___ Document segment

# "principle of the matter"



## dormancy2015

Hi, 
I've read this phrase in one of my Chinese class transcript. it goes like this:

"Taxi rides start at about 10 yuan (it depends on what city you are in) and go up from there. In a big city like Beijing a cab ride can cost 80 yuan. Of course, that's still only 10 USD; but it's the *principle of the matter.*"

I looked it up in English forum, and I found out this nice explanation.

<I hear it more often when people are upset like if a wife caught her husband lying about taking out the trash, and he says it's not like he was lying about anything serious she says "it's the principle of the matter". That is to say "you should never be lying". I hope that made sense! >

But, still I kind of hard to figure it out in right Korean, not literal translation. would you folks out there help me, please?


----------



## seank

When people say "it is the principle of the matter"  they are really saying "it is the principle of the matter that counts to me, even though there may be justifications for it."

______

**Exercise set**
A - From the forum thread, reproduce the passage starting with "I looked it" and going on through "help me, please?".
B - According to the forum thread, how much can a cab ride cost in a big city like Beijing?
C - Condense the paragraph of the forum thread that begins "I hear it more often when people are upset" into a shorter version that keeps its main facts.

___ Extracted records

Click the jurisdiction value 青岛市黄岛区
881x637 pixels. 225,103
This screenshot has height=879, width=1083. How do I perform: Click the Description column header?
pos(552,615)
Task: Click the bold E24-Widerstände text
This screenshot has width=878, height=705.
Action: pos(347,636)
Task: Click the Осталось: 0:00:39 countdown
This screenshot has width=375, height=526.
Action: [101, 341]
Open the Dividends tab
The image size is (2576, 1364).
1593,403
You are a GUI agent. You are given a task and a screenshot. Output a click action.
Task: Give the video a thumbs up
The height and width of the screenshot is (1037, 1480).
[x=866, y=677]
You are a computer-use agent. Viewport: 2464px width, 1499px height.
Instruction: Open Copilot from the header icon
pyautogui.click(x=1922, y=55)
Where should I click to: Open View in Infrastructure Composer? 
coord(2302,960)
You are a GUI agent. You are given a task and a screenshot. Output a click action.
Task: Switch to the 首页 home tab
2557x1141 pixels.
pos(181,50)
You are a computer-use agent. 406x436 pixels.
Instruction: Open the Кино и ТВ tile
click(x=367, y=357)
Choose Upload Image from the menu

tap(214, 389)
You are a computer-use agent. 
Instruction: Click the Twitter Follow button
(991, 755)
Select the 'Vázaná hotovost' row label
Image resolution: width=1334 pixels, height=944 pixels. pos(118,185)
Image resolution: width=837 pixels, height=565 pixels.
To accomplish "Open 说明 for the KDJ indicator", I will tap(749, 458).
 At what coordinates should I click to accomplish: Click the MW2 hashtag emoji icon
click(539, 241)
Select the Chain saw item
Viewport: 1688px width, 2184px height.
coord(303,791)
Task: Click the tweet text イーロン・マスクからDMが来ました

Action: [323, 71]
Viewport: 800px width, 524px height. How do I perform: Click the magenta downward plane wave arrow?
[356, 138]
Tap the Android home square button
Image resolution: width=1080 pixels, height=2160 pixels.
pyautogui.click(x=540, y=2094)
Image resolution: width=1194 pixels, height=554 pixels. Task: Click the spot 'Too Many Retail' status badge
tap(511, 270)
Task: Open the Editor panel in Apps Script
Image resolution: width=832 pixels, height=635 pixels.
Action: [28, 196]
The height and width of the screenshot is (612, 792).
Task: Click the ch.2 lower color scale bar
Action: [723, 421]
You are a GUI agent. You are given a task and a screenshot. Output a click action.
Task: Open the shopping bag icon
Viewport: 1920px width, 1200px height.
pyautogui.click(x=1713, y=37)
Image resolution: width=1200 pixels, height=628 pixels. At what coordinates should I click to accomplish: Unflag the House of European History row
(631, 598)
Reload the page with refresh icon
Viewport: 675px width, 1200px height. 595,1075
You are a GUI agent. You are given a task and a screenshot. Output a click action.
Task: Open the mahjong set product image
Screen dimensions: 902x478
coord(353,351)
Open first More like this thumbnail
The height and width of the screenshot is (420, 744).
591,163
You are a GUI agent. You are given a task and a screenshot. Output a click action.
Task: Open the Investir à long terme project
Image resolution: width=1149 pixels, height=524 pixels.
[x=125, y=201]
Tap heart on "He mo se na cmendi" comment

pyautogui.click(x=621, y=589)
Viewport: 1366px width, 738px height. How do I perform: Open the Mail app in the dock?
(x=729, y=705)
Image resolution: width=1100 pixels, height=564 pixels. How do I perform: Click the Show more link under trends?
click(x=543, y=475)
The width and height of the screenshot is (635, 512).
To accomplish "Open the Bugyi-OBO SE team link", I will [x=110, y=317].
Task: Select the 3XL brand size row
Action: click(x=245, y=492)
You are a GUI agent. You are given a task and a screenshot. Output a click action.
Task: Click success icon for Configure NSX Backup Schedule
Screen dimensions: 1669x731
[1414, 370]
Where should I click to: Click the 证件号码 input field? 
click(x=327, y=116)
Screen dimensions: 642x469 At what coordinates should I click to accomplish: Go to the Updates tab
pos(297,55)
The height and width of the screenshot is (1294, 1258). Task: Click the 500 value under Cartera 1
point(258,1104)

______

**Responses to the exercise**
A -
I looked it up in English forum, and I found out this nice explanation.

<I hear it more often when people are upset like if a wife caught her husband lying about taking out the trash, and he says it's not like he was lying about anything serious she says "it's the principle of the matter". That is to say "you should never be lying". I hope that made sense! >

But, still I kind of hard to figure it out in right Korean, not literal translation. would you folks out there help me, please?

B - A cab ride there can cost 80 yuan.

C - The phrase comes up most often when people are upset. For instance, a wife catches her husband lying about taking out the trash, and he says the lie was about nothing serious. She replies, "it's the principle of the matter," meaning that one should never lie.